In an effort to modernise the Kwik Save brand when under Somerfield ownership, the company undertook a programme to renovate its shops, which included new staff uniforms (a black and white chequered shirt which replaced the red T-shirts), new "Asda style" shelves to replace the wooden warehouse racking (referred to as "boards and beams"), new floors, checkouts, colour schemes and lighting.

Renovated shops devoted more space to fresh foods, introduced new features, such as bakeries, and removed the requirement for customers to pay for carrier bags which, for many years, was symbolic of the Kwik Save business model. Around a third of the Kwik Save estate was transformed, with each shop having between £300,000 and £1,000,000 invested in the improvements.

Sales figures from renovated shops suggested that the public did respond positively to the new look, although the profitability of these shops still did not meet that of unrefurbished Somerfield fascia shops.

The off-licence sections of many Kwik Save shops were in a separate department known as Liquorsave. Up until the end of the 1990s, the fruit and vegetable sections and butchery counters were usually run by local franchisees, usually under the name "Colemans". Some shops also rented out space to non food retailers. This format had been reduced since the Somerfield takeover, and concessions were phased out in all shops converted to the Somerfield fascia.

During the 1980s, some Kwik Save shops incorporated a frozen foods section, which traded under the name Arctic Freezer Centres.

===Own brand goods===
In the 1990s, the chain launched a No Frills brand, offering cheaper generic products, an idea that has since been taken up by all of the major supermarket chains.

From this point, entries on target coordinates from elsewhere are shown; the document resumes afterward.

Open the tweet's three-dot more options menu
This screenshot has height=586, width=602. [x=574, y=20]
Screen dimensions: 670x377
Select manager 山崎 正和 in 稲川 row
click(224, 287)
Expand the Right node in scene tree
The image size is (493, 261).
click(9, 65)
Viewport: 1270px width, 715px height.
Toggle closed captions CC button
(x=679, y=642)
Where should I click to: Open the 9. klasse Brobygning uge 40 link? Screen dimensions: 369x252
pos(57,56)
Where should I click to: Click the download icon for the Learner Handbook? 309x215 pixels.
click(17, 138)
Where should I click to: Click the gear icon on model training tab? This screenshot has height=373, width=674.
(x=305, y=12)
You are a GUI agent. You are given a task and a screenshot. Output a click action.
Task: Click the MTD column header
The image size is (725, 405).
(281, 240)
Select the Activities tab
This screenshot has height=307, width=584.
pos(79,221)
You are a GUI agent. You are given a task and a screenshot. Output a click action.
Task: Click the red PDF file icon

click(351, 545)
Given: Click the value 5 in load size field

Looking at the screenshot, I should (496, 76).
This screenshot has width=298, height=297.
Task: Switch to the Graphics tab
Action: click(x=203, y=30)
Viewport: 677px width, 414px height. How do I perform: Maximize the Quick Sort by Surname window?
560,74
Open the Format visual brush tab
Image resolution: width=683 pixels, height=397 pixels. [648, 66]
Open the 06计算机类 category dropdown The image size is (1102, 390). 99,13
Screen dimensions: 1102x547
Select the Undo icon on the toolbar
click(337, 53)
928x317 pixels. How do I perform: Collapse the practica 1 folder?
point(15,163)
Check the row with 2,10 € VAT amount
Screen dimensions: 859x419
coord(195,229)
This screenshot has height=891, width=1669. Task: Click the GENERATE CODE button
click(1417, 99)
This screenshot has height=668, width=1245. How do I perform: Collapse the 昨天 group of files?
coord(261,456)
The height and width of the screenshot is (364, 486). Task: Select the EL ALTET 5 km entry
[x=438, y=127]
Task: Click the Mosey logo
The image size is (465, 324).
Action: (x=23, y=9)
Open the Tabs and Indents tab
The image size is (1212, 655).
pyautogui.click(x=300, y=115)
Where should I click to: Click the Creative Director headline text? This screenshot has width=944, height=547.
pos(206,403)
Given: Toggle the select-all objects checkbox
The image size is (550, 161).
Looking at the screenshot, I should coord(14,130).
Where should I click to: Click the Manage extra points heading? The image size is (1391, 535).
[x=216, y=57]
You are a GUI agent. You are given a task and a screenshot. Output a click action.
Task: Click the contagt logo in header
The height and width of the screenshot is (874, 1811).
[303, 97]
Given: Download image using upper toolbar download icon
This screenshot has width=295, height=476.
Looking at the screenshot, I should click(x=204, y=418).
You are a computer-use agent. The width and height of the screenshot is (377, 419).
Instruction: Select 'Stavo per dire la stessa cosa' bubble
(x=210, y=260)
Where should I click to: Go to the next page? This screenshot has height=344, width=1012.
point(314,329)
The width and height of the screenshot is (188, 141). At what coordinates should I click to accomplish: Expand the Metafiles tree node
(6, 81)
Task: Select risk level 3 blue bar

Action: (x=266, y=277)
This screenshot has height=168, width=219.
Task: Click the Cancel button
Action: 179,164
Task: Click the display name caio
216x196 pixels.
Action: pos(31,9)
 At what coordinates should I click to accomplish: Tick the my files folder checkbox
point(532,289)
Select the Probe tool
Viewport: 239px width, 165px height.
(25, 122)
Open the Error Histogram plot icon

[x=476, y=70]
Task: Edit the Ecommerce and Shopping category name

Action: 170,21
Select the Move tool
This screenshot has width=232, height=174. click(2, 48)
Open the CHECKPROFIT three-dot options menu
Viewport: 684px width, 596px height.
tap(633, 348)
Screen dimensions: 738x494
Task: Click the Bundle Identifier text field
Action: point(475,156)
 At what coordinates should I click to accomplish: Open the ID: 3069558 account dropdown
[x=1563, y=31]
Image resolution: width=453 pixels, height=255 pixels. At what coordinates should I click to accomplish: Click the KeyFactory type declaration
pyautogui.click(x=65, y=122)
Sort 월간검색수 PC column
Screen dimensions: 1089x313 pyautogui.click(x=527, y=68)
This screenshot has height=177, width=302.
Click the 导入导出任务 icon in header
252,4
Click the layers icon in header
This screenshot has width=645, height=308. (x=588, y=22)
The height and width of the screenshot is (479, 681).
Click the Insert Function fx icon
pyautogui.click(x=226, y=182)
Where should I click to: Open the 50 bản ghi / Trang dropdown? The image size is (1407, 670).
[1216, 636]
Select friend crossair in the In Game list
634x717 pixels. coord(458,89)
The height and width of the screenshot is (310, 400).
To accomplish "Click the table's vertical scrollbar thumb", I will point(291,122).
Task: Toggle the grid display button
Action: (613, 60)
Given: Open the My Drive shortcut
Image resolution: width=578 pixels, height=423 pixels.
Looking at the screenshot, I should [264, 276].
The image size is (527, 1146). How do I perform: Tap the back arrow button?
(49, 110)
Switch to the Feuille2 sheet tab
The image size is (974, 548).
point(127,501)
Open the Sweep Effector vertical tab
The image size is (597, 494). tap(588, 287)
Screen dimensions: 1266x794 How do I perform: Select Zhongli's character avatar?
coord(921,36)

This was replaced by the "Simply" range shortly after the merger with Somerfield. In March 2006, the new owners of the chain announced that it would no longer sell own brand goods, switching instead to well known household brands at discount prices.

==Advertising==
In the 1990s, Kwik Save used adverts featuring Michael Barrymore promoting the Kwiksave Freephone Helpline, which people could call if they wanted to report prices cheaper elsewhere. They ended with the slogan "Kwik Save – Because we're cheap, you're cheerful!" One advert featured Ryan Stiles, best known for appearing on Whose Line Is It Anyway?.

== In popular culture ==
Kwik Save were named checked in the Mansun song Drastic Sturgeon, featuring the lyrics "Shop at Kwik Save and you make a good saving, Difference in prices is truly amazing, Chips from the freezer come in very big portions, Down our end you get fantastic reductions".